Zachary Bolick, Salt Lake City, UT
A true Southerner, I grew up just outside of Nashville, TN via way of Chapel Hill, NC. After surviving eighteen years of heat and humidity, I decided it was only appropriate I continue to sweat it out for another four at the University of Tennessee, where I received my undergraduate degree in Political Science and Global Studies. During my time as a student I became well acquainted with SCA through their much lauded internship program.

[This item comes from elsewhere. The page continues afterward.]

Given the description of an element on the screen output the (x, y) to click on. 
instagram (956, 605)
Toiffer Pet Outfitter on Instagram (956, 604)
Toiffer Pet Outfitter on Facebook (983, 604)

From the shores of NC, to the wetlands of the S.F. Bay area, SCA connected me with multiple summer conservation positions, all of which changed my life substantially. Trying to describe these experiences, however, is analogous to attempting to pick up mercury with a fork, so I’ll spare you the endeavor. Suﬃce it to say, that over the last few years I have worked positions as a seasonal ranger at national parks scattered throughout the country and even recently completed an Environmental Policy Master’s Program at Oregon State University—things I owe in large part to SCA.

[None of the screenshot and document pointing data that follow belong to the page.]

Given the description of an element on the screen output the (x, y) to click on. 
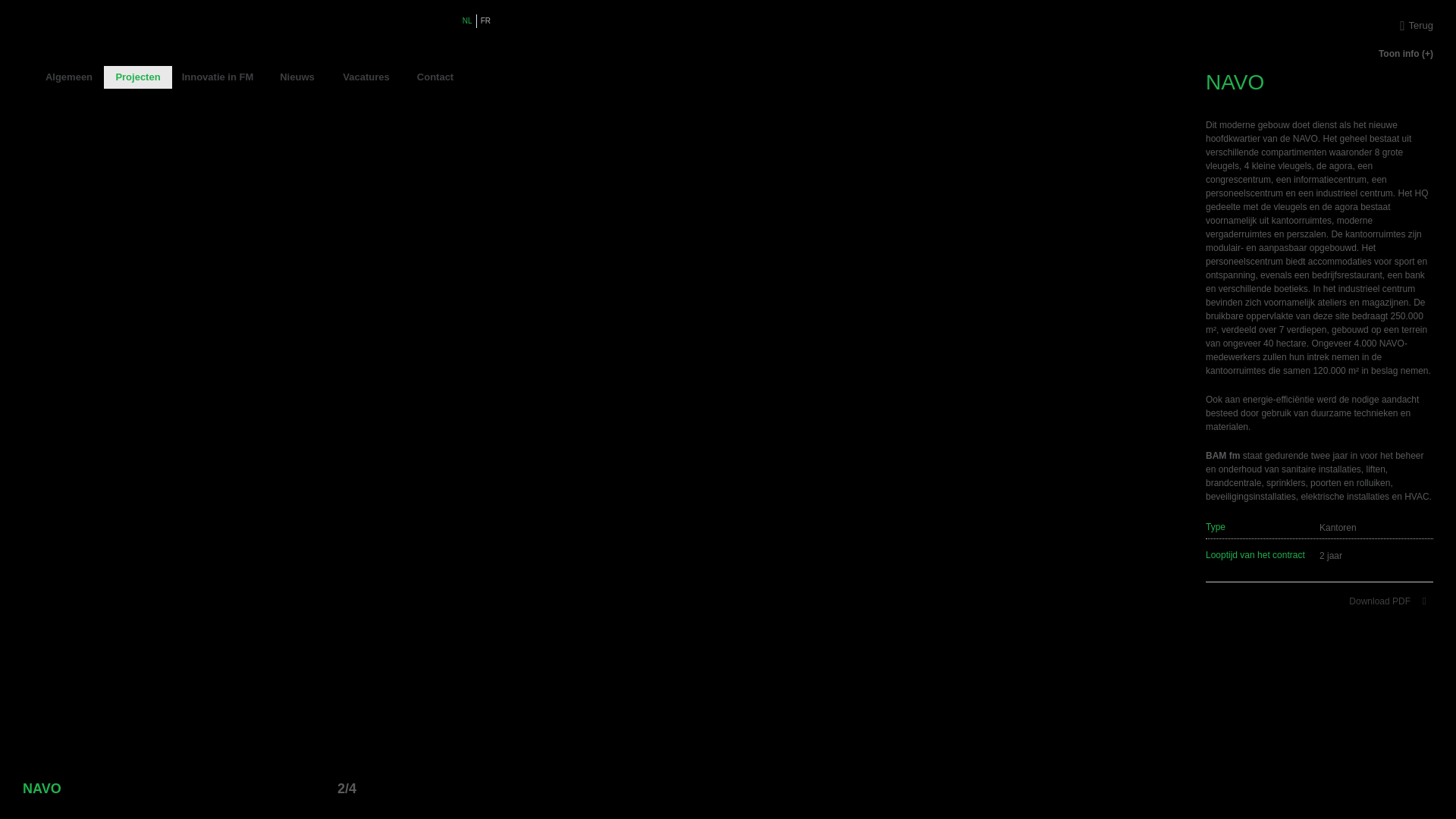
Terug Element type: text (1319, 25)
BAM fm nv Element type: text (253, 37)
Volgende Element type: text (364, 788)
Vacatures Element type: text (366, 76)
Vorige Element type: text (328, 788)
Zoek Element type: text (482, 76)
Nieuws Element type: text (297, 76)
Innovatie in FM Element type: text (217, 76)
Algemeen Element type: text (68, 76)
Toon info (+) Element type: text (1319, 53)
Home Element type: text (22, 76)
FR Element type: text (485, 21)
Download PDF Element type: text (1391, 601)
Contact Element type: text (435, 76)
Projecten Element type: text (137, 76)
NL Element type: text (467, 21)
Toon thumbnails Element type: text (304, 787)
Given the description of an element on the screen output the (x, y) to click on. 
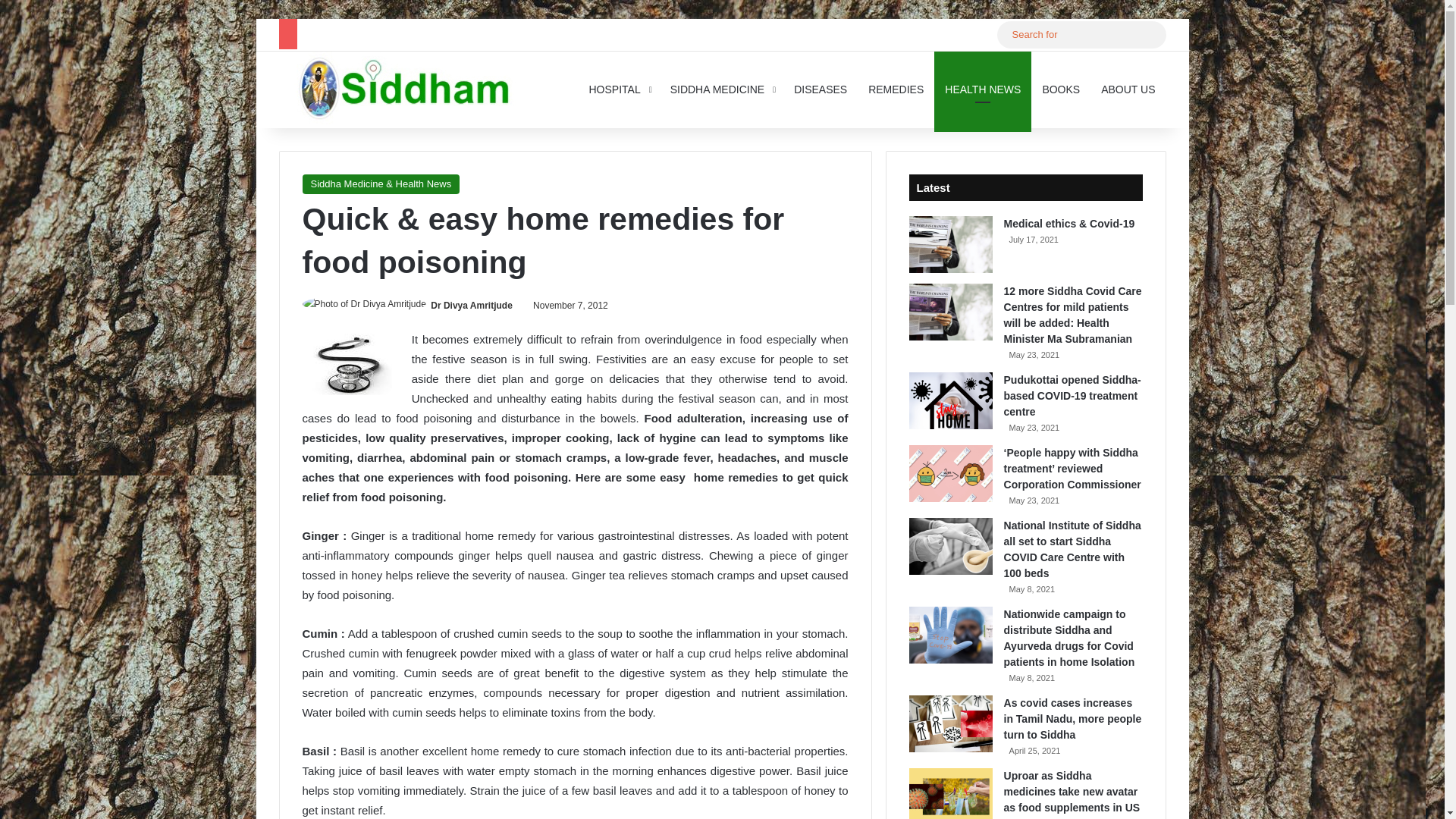
Search for (1080, 34)
Dr Divya Amritjude (471, 305)
ABOUT US (1128, 88)
SIDDHA MEDICINE (721, 88)
REMEDIES (895, 88)
doctors (346, 363)
Search for (1150, 34)
HEALTH NEWS (982, 88)
Dr Divya Amritjude (471, 305)
DISEASES (820, 88)
HOSPITAL (618, 88)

Today, I work as the Utah Community Coordinator for an environmental advocacy organization called the National Parks Conservation Association. In short, my job consists of advocating on behalf of and protecting Utah’s national parks in a number of different ways. Perhaps my biggest responsibility is building connections with state politicians, business leaders, federal land managers, and local community leaders in order to strengthen their relationships and increase their understanding of the economic, ecological, and intrinsic values of Utah’s national parks. While I’m unsure as to where my career will ultimately lead me, one thing remains abundantly clear; whatever path I take will be one that SCA helped steer me toward—and for that I am incredibly grateful.